**Problem requirements:** Please restate the data word for word, in full.

[Pixel coordinate grounding data]
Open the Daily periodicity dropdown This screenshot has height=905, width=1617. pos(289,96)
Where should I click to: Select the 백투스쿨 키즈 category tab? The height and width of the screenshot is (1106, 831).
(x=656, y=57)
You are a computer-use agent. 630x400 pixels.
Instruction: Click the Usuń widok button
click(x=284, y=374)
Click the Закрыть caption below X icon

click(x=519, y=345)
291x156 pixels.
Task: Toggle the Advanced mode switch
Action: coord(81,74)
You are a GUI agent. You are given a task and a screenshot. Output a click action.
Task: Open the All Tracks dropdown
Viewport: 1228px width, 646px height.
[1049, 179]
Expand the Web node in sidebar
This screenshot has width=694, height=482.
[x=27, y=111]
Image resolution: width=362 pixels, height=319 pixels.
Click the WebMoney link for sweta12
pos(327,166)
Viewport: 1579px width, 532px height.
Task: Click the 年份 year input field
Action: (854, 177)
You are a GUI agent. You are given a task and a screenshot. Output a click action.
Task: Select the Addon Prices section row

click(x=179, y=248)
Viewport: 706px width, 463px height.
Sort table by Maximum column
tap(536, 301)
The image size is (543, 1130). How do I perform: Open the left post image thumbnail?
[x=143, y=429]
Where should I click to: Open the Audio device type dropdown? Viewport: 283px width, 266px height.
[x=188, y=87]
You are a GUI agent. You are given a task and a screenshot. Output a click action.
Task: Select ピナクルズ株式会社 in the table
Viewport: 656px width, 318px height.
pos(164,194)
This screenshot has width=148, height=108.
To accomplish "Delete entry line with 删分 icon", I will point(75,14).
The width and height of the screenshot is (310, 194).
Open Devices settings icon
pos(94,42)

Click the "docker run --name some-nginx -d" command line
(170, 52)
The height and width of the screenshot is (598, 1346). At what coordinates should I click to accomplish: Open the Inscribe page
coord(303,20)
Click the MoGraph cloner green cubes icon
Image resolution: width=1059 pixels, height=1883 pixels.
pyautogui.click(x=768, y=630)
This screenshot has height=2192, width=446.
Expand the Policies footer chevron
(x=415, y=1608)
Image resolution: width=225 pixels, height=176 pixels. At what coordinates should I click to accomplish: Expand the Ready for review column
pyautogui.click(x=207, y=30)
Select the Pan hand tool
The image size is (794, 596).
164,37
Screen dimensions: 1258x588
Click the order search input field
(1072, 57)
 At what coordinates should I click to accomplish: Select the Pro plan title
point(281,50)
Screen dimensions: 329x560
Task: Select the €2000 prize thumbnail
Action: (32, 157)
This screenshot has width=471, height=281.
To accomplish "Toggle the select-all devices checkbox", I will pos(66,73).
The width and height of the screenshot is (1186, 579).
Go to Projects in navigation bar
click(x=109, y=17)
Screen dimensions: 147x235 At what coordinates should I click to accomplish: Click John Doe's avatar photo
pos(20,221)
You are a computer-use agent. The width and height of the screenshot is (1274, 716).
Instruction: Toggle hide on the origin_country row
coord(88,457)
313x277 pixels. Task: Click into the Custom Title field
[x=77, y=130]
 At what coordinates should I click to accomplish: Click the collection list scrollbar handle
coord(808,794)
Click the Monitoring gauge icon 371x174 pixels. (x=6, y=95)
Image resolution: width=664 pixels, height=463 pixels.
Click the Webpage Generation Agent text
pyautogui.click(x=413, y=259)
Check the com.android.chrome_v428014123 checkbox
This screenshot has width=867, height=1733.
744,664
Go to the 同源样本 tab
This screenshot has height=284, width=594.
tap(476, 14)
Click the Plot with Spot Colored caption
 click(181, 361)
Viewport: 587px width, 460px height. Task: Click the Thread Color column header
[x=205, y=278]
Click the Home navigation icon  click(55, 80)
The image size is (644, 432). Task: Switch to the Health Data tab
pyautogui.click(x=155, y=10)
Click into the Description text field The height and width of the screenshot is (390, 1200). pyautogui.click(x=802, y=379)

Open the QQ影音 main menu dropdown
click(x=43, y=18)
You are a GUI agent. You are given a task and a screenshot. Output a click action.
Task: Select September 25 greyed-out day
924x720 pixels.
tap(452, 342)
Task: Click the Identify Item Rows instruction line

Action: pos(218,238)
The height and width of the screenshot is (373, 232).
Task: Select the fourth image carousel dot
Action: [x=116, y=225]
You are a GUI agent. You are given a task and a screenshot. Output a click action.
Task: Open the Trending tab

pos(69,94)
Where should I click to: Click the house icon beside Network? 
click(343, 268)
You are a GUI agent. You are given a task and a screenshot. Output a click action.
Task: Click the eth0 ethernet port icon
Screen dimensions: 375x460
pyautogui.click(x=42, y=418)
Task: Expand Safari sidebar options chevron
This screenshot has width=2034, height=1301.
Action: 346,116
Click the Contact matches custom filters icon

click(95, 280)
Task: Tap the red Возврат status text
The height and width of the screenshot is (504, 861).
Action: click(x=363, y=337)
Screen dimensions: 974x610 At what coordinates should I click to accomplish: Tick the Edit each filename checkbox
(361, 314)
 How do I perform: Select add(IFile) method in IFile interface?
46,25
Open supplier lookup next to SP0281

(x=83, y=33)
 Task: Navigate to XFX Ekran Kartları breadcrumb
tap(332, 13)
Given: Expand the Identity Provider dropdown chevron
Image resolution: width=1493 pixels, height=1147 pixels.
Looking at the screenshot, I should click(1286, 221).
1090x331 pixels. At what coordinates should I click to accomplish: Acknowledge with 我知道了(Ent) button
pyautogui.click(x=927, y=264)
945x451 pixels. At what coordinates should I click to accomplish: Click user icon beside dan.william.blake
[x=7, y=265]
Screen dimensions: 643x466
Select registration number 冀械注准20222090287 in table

**Final answer:**
Open the Daily periodicity dropdown This screenshot has height=905, width=1617. pos(289,96)
Where should I click to: Select the 백투스쿨 키즈 category tab? The height and width of the screenshot is (1106, 831).
(x=656, y=57)
You are a computer-use agent. 630x400 pixels.
Instruction: Click the Usuń widok button
click(x=284, y=374)
Click the Закрыть caption below X icon

click(x=519, y=345)
291x156 pixels.
Task: Toggle the Advanced mode switch
Action: coord(81,74)
You are a GUI agent. You are given a task and a screenshot. Output a click action.
Task: Open the All Tracks dropdown
Viewport: 1228px width, 646px height.
[1049, 179]
Expand the Web node in sidebar
This screenshot has width=694, height=482.
[x=27, y=111]
Image resolution: width=362 pixels, height=319 pixels.
Click the WebMoney link for sweta12
pos(327,166)
Viewport: 1579px width, 532px height.
Task: Click the 年份 year input field
Action: (854, 177)
You are a GUI agent. You are given a task and a screenshot. Output a click action.
Task: Select the Addon Prices section row

click(x=179, y=248)
Viewport: 706px width, 463px height.
Sort table by Maximum column
tap(536, 301)
The image size is (543, 1130). How do I perform: Open the left post image thumbnail?
[x=143, y=429]
Where should I click to: Open the Audio device type dropdown? Viewport: 283px width, 266px height.
[x=188, y=87]
You are a GUI agent. You are given a task and a screenshot. Output a click action.
Task: Select ピナクルズ株式会社 in the table
Viewport: 656px width, 318px height.
pos(164,194)
This screenshot has width=148, height=108.
To accomplish "Delete entry line with 删分 icon", I will point(75,14).
The width and height of the screenshot is (310, 194).
Open Devices settings icon
pos(94,42)

Click the "docker run --name some-nginx -d" command line
(170, 52)
The height and width of the screenshot is (598, 1346). At what coordinates should I click to accomplish: Open the Inscribe page
coord(303,20)
Click the MoGraph cloner green cubes icon
Image resolution: width=1059 pixels, height=1883 pixels.
pyautogui.click(x=768, y=630)
This screenshot has height=2192, width=446.
Expand the Policies footer chevron
(x=415, y=1608)
Image resolution: width=225 pixels, height=176 pixels. At what coordinates should I click to accomplish: Expand the Ready for review column
pyautogui.click(x=207, y=30)
Select the Pan hand tool
The image size is (794, 596).
164,37
Screen dimensions: 1258x588
Click the order search input field
(1072, 57)
 At what coordinates should I click to accomplish: Select the Pro plan title
point(281,50)
Screen dimensions: 329x560
Task: Select the €2000 prize thumbnail
Action: (32, 157)
This screenshot has width=471, height=281.
To accomplish "Toggle the select-all devices checkbox", I will pos(66,73).
The width and height of the screenshot is (1186, 579).
Go to Projects in navigation bar
click(x=109, y=17)
Screen dimensions: 147x235 At what coordinates should I click to accomplish: Click John Doe's avatar photo
pos(20,221)
You are a computer-use agent. The width and height of the screenshot is (1274, 716).
Instruction: Toggle hide on the origin_country row
coord(88,457)
313x277 pixels. Task: Click into the Custom Title field
[x=77, y=130]
 At what coordinates should I click to accomplish: Click the collection list scrollbar handle
coord(808,794)
Click the Monitoring gauge icon 371x174 pixels. (x=6, y=95)
Image resolution: width=664 pixels, height=463 pixels.
Click the Webpage Generation Agent text
pyautogui.click(x=413, y=259)
Check the com.android.chrome_v428014123 checkbox
This screenshot has width=867, height=1733.
744,664
Go to the 同源样本 tab
This screenshot has height=284, width=594.
tap(476, 14)
Click the Plot with Spot Colored caption
 click(181, 361)
Viewport: 587px width, 460px height. Task: Click the Thread Color column header
[x=205, y=278]
Click the Home navigation icon  click(55, 80)
The image size is (644, 432). Task: Switch to the Health Data tab
pyautogui.click(x=155, y=10)
Click into the Description text field The height and width of the screenshot is (390, 1200). pyautogui.click(x=802, y=379)

Open the QQ影音 main menu dropdown
click(x=43, y=18)
You are a GUI agent. You are given a task and a screenshot. Output a click action.
Task: Select September 25 greyed-out day
924x720 pixels.
tap(452, 342)
Task: Click the Identify Item Rows instruction line

Action: pos(218,238)
The height and width of the screenshot is (373, 232).
Task: Select the fourth image carousel dot
Action: [x=116, y=225]
You are a GUI agent. You are given a task and a screenshot. Output a click action.
Task: Open the Trending tab

pos(69,94)
Where should I click to: Click the house icon beside Network? 
click(343, 268)
You are a GUI agent. You are given a task and a screenshot. Output a click action.
Task: Click the eth0 ethernet port icon
Screen dimensions: 375x460
pyautogui.click(x=42, y=418)
Task: Expand Safari sidebar options chevron
This screenshot has width=2034, height=1301.
Action: 346,116
Click the Contact matches custom filters icon

click(95, 280)
Task: Tap the red Возврат status text
The height and width of the screenshot is (504, 861).
Action: click(x=363, y=337)
Screen dimensions: 974x610 At what coordinates should I click to accomplish: Tick the Edit each filename checkbox
(361, 314)
 How do I perform: Select add(IFile) method in IFile interface?
46,25
Open supplier lookup next to SP0281

(x=83, y=33)
 Task: Navigate to XFX Ekran Kartları breadcrumb
tap(332, 13)
Given: Expand the Identity Provider dropdown chevron
Image resolution: width=1493 pixels, height=1147 pixels.
Looking at the screenshot, I should click(1286, 221).
1090x331 pixels. At what coordinates should I click to accomplish: Acknowledge with 我知道了(Ent) button
pyautogui.click(x=927, y=264)
945x451 pixels. At what coordinates should I click to accomplish: Click user icon beside dan.william.blake
[x=7, y=265]
Screen dimensions: 643x466
Select registration number 冀械注准20222090287 in table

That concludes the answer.